Contreras and his teammates were upset with the MLB.
Just a few days after teammate Ben Zobrist complained about the MLB's uniform policy, Chicago Cubs catcher Willson Contreras was reportedly told by the league that he is prohibited from wearing his Venezuela arm sleeve, according to NBC Sports Chicago.
Contreras received a letter from the league office about the sleeve that depicted the flag of his home country.
Ben Zobrist faced similar issues and was banned from wearing all-black cleats. Although Contreras has yet to comment about the situation, Zobrist was clearly upset, posting an Instagram post directed toward MLB, calling for some leniency.

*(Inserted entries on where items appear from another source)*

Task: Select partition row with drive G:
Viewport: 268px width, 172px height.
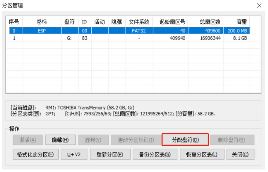Action: pos(69,38)
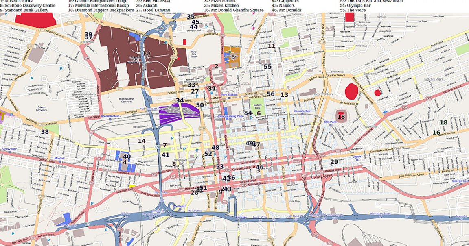Click marker 55 on the map
The width and height of the screenshot is (469, 246).
[267, 67]
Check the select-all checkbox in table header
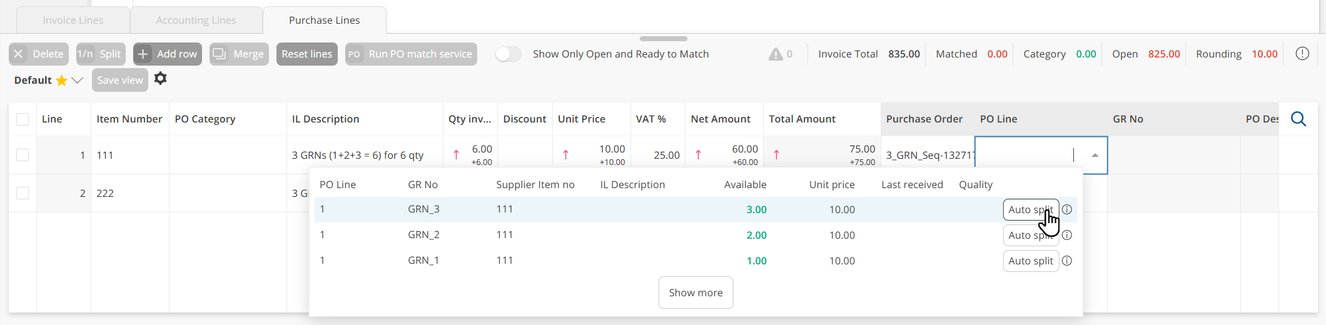 (23, 119)
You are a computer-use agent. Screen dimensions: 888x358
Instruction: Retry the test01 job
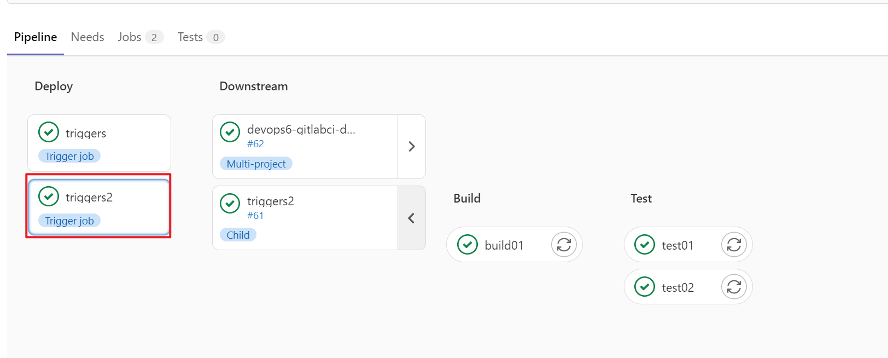[734, 245]
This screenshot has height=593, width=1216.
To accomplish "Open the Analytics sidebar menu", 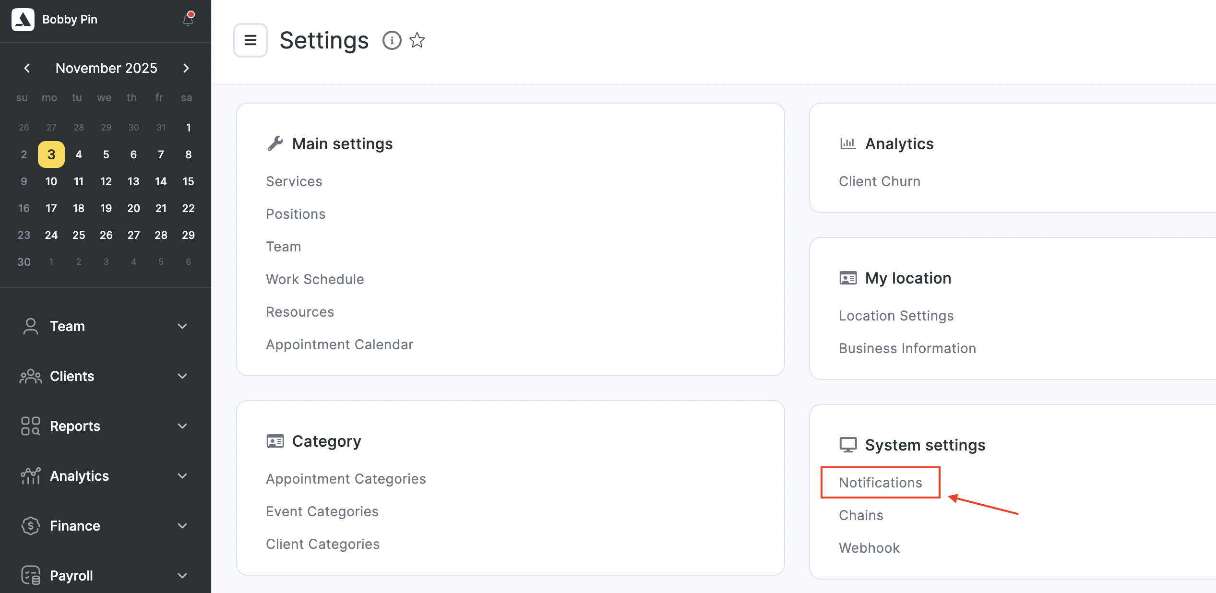I will click(80, 476).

View this post on Instagram
Dear @mlb, I still like you but this is rediculous. For the last two years, I have worn black spikes exclusively at Wrigley Field for Day games to pay homage to the history of our great game, and now I am being told I will be fined and disciplined if I continue to wear them. When I was a kid, I was inspired by highlights of the greats such as Ernie Banks and Stan Musial in the 1950s-60s and was captured by the old uniforms and all black cleats with flaps. @newbalancebaseball made a kid’s dream come true by making some all black spikes with the special tongue as well as the “Benny the Jet” @pf_flyers cleats. I am curious as to why @mlb is spending time and money enforcing this now when they haven’t done it previously in the last year and beyond. I have heard nothing but compliments from fans that enjoy the “old school” look. Maybe there is some kid out there that will be inspired to look more into the history of the game by the “flexibility” that I prefer in the color of my shoes. Sincerely, Ben Zobrist
"I just heard nothing but positive stuff from fans and players," Zobrist said. "I think that's the direction the game needs to go — more freedom with expression in certain ways like that which are small compared to arm sleeves and other things."
The Cubs have supported their teammates.
"There's definitely something going on," reliever Steve Cishek said. "Last year, when we had all the nicknames and stuff like that [during Player's Weekend], guys wore whatever they wanted on their shoes and it turned out awesome. MLB gave us full reign to wear whatever we wanted, so they didn't really put any restrictions on us.
The league office has yet to comment on the players' frustration.